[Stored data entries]
========
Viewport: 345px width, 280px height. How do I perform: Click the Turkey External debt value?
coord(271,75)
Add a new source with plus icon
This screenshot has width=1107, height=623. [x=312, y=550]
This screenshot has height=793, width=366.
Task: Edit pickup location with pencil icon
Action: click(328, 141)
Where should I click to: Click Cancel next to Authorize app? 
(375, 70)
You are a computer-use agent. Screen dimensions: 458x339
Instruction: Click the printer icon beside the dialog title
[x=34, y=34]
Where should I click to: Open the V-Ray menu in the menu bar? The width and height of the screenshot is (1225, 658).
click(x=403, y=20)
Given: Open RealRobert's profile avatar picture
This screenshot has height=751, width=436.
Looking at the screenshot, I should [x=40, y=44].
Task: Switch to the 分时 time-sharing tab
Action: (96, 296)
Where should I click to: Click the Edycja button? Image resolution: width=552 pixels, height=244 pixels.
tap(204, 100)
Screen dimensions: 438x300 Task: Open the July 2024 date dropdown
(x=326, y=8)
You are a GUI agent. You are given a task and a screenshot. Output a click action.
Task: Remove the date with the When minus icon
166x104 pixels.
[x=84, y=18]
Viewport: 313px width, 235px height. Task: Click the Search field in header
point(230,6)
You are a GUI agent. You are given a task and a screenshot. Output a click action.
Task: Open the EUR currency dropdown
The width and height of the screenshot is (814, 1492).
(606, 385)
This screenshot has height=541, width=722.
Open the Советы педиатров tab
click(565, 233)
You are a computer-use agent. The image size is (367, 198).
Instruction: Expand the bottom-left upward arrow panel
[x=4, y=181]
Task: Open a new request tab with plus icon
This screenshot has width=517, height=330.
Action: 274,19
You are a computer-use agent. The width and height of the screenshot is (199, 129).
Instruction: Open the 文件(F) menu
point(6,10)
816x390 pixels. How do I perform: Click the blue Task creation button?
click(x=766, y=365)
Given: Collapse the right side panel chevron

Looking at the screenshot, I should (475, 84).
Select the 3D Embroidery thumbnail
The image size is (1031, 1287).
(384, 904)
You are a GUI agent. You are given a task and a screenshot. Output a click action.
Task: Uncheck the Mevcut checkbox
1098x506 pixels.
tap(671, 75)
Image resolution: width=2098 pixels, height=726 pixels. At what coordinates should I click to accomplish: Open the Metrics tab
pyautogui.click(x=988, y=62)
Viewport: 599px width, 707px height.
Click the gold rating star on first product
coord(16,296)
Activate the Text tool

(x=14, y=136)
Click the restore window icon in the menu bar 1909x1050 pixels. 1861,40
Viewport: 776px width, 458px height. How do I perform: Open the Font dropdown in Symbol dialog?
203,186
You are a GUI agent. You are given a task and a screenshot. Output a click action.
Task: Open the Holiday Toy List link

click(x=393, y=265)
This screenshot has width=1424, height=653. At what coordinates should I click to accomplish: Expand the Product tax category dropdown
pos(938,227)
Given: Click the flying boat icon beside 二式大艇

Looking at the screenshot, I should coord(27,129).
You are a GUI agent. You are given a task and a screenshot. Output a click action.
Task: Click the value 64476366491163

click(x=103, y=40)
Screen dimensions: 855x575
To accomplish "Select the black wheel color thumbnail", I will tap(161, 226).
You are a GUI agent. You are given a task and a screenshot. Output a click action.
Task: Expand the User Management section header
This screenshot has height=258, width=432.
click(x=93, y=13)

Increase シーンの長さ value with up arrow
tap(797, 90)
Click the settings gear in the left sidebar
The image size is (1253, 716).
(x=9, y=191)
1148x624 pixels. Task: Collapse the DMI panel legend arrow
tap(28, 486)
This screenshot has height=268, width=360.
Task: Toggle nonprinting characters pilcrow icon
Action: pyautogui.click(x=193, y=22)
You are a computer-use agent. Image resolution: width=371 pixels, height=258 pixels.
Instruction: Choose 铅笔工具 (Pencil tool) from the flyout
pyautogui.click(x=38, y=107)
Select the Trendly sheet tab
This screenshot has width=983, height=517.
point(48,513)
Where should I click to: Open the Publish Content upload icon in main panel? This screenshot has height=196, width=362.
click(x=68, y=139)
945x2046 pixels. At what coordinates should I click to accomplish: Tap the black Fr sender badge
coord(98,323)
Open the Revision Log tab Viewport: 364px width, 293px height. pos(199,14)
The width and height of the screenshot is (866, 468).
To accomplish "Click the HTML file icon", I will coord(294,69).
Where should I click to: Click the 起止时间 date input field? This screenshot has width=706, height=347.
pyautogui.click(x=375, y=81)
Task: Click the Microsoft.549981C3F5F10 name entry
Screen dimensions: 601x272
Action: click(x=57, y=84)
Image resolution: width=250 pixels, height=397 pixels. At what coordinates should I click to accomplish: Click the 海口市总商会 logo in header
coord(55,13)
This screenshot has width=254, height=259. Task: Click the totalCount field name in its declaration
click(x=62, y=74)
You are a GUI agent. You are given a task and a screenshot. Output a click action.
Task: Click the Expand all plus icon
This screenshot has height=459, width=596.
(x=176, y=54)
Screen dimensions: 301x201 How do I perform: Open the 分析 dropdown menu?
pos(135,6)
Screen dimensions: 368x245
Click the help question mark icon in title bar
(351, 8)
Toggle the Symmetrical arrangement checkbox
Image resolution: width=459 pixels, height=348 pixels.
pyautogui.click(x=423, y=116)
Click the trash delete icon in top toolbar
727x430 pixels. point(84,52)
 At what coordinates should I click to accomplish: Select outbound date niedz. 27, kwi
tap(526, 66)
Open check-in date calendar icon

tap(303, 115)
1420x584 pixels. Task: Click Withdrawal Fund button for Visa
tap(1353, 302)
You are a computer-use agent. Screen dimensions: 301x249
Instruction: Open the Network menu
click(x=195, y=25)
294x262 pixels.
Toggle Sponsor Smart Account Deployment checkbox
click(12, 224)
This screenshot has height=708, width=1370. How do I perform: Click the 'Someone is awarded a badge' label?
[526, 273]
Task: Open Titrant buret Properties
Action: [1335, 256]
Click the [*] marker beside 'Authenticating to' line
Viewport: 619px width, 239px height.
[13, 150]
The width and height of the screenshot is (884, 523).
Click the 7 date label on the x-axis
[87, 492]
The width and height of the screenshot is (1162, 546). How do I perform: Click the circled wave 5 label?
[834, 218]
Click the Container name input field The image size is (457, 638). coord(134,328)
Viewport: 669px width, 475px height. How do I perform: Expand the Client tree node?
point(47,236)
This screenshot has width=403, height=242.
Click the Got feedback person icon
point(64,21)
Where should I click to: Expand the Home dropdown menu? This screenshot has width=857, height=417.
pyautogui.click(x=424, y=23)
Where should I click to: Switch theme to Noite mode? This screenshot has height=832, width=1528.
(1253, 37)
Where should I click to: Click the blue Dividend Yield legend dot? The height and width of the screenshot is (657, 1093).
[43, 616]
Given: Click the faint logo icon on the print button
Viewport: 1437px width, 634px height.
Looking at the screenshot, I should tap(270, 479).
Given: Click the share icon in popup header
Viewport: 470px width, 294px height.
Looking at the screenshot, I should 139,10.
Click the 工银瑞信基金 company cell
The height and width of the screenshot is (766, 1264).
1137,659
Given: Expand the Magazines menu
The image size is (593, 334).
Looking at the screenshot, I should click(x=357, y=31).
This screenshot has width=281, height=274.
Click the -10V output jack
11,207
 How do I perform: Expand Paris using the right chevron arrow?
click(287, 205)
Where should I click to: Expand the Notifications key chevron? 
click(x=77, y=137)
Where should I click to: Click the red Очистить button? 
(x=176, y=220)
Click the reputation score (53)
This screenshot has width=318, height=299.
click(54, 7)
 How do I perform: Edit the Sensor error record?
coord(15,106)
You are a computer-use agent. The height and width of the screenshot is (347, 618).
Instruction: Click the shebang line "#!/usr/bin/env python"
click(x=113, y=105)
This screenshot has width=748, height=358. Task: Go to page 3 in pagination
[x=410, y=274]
========
_Task:_ Would you copy out all of the entries exactly?

_Solution for this exercise:_
Viewport: 345px width, 280px height. How do I perform: Click the Turkey External debt value?
coord(271,75)
Add a new source with plus icon
This screenshot has width=1107, height=623. [x=312, y=550]
This screenshot has height=793, width=366.
Task: Edit pickup location with pencil icon
Action: click(328, 141)
Where should I click to: Click Cancel next to Authorize app? 
(375, 70)
You are a computer-use agent. Screen dimensions: 458x339
Instruction: Click the printer icon beside the dialog title
[x=34, y=34]
Where should I click to: Open the V-Ray menu in the menu bar? The width and height of the screenshot is (1225, 658).
click(x=403, y=20)
Given: Open RealRobert's profile avatar picture
This screenshot has height=751, width=436.
Looking at the screenshot, I should [x=40, y=44].
Task: Switch to the 分时 time-sharing tab
Action: (96, 296)
Where should I click to: Click the Edycja button? Image resolution: width=552 pixels, height=244 pixels.
tap(204, 100)
Screen dimensions: 438x300 Task: Open the July 2024 date dropdown
(x=326, y=8)
You are a GUI agent. You are given a task and a screenshot. Output a click action.
Task: Remove the date with the When minus icon
166x104 pixels.
[x=84, y=18]
Viewport: 313px width, 235px height. Task: Click the Search field in header
point(230,6)
You are a GUI agent. You are given a task and a screenshot. Output a click action.
Task: Open the EUR currency dropdown
The width and height of the screenshot is (814, 1492).
(606, 385)
This screenshot has height=541, width=722.
Open the Советы педиатров tab
click(565, 233)
You are a computer-use agent. The image size is (367, 198).
Instruction: Expand the bottom-left upward arrow panel
[x=4, y=181]
Task: Open a new request tab with plus icon
This screenshot has width=517, height=330.
Action: 274,19
You are a computer-use agent. The width and height of the screenshot is (199, 129).
Instruction: Open the 文件(F) menu
point(6,10)
816x390 pixels. How do I perform: Click the blue Task creation button?
click(x=766, y=365)
Given: Collapse the right side panel chevron

Looking at the screenshot, I should (475, 84).
Select the 3D Embroidery thumbnail
The image size is (1031, 1287).
(384, 904)
You are a GUI agent. You are given a task and a screenshot. Output a click action.
Task: Uncheck the Mevcut checkbox
1098x506 pixels.
tap(671, 75)
Image resolution: width=2098 pixels, height=726 pixels. At what coordinates should I click to accomplish: Open the Metrics tab
pyautogui.click(x=988, y=62)
Viewport: 599px width, 707px height.
Click the gold rating star on first product
coord(16,296)
Activate the Text tool

(x=14, y=136)
Click the restore window icon in the menu bar 1909x1050 pixels. 1861,40
Viewport: 776px width, 458px height. How do I perform: Open the Font dropdown in Symbol dialog?
203,186
You are a GUI agent. You are given a task and a screenshot. Output a click action.
Task: Open the Holiday Toy List link

click(x=393, y=265)
This screenshot has width=1424, height=653. At what coordinates should I click to accomplish: Expand the Product tax category dropdown
pos(938,227)
Given: Click the flying boat icon beside 二式大艇

Looking at the screenshot, I should coord(27,129).
You are a GUI agent. You are given a task and a screenshot. Output a click action.
Task: Click the value 64476366491163

click(x=103, y=40)
Screen dimensions: 855x575
To accomplish "Select the black wheel color thumbnail", I will tap(161, 226).
You are a GUI agent. You are given a task and a screenshot. Output a click action.
Task: Expand the User Management section header
This screenshot has height=258, width=432.
click(x=93, y=13)

Increase シーンの長さ value with up arrow
tap(797, 90)
Click the settings gear in the left sidebar
The image size is (1253, 716).
(x=9, y=191)
1148x624 pixels. Task: Collapse the DMI panel legend arrow
tap(28, 486)
This screenshot has height=268, width=360.
Task: Toggle nonprinting characters pilcrow icon
Action: pyautogui.click(x=193, y=22)
You are a computer-use agent. Image resolution: width=371 pixels, height=258 pixels.
Instruction: Choose 铅笔工具 (Pencil tool) from the flyout
pyautogui.click(x=38, y=107)
Select the Trendly sheet tab
This screenshot has width=983, height=517.
point(48,513)
Where should I click to: Open the Publish Content upload icon in main panel? This screenshot has height=196, width=362.
click(x=68, y=139)
945x2046 pixels. At what coordinates should I click to accomplish: Tap the black Fr sender badge
coord(98,323)
Open the Revision Log tab Viewport: 364px width, 293px height. pos(199,14)
The width and height of the screenshot is (866, 468).
To accomplish "Click the HTML file icon", I will coord(294,69).
Where should I click to: Click the 起止时间 date input field? This screenshot has width=706, height=347.
pyautogui.click(x=375, y=81)
Task: Click the Microsoft.549981C3F5F10 name entry
Screen dimensions: 601x272
Action: click(x=57, y=84)
Image resolution: width=250 pixels, height=397 pixels. At what coordinates should I click to accomplish: Click the 海口市总商会 logo in header
coord(55,13)
This screenshot has width=254, height=259. Task: Click the totalCount field name in its declaration
click(x=62, y=74)
You are a GUI agent. You are given a task and a screenshot. Output a click action.
Task: Click the Expand all plus icon
This screenshot has height=459, width=596.
(x=176, y=54)
Screen dimensions: 301x201 How do I perform: Open the 分析 dropdown menu?
pos(135,6)
Screen dimensions: 368x245
Click the help question mark icon in title bar
(351, 8)
Toggle the Symmetrical arrangement checkbox
Image resolution: width=459 pixels, height=348 pixels.
pyautogui.click(x=423, y=116)
Click the trash delete icon in top toolbar
727x430 pixels. point(84,52)
 At what coordinates should I click to accomplish: Select outbound date niedz. 27, kwi
tap(526, 66)
Open check-in date calendar icon

tap(303, 115)
1420x584 pixels. Task: Click Withdrawal Fund button for Visa
tap(1353, 302)
You are a computer-use agent. Screen dimensions: 301x249
Instruction: Open the Network menu
click(x=195, y=25)
294x262 pixels.
Toggle Sponsor Smart Account Deployment checkbox
click(12, 224)
This screenshot has height=708, width=1370. How do I perform: Click the 'Someone is awarded a badge' label?
[526, 273]
Task: Open Titrant buret Properties
Action: [1335, 256]
Click the [*] marker beside 'Authenticating to' line
Viewport: 619px width, 239px height.
[13, 150]
The width and height of the screenshot is (884, 523).
Click the 7 date label on the x-axis
[87, 492]
The width and height of the screenshot is (1162, 546). How do I perform: Click the circled wave 5 label?
[834, 218]
Click the Container name input field The image size is (457, 638). coord(134,328)
Viewport: 669px width, 475px height. How do I perform: Expand the Client tree node?
point(47,236)
This screenshot has width=403, height=242.
Click the Got feedback person icon
point(64,21)
Where should I click to: Expand the Home dropdown menu? This screenshot has width=857, height=417.
pyautogui.click(x=424, y=23)
Where should I click to: Switch theme to Noite mode? This screenshot has height=832, width=1528.
(1253, 37)
Where should I click to: Click the blue Dividend Yield legend dot? The height and width of the screenshot is (657, 1093).
[43, 616]
Given: Click the faint logo icon on the print button
Viewport: 1437px width, 634px height.
Looking at the screenshot, I should tap(270, 479).
Given: Click the share icon in popup header
Viewport: 470px width, 294px height.
Looking at the screenshot, I should 139,10.
Click the 工银瑞信基金 company cell
The height and width of the screenshot is (766, 1264).
1137,659
Given: Expand the Magazines menu
The image size is (593, 334).
Looking at the screenshot, I should click(x=357, y=31).
This screenshot has width=281, height=274.
Click the -10V output jack
11,207
 How do I perform: Expand Paris using the right chevron arrow?
click(287, 205)
Where should I click to: Expand the Notifications key chevron? 
click(x=77, y=137)
Where should I click to: Click the red Очистить button? 
(x=176, y=220)
Click the reputation score (53)
This screenshot has width=318, height=299.
click(54, 7)
 How do I perform: Edit the Sensor error record?
coord(15,106)
You are a computer-use agent. The height and width of the screenshot is (347, 618).
Instruction: Click the shebang line "#!/usr/bin/env python"
click(x=113, y=105)
This screenshot has width=748, height=358. Task: Go to page 3 in pagination
[x=410, y=274]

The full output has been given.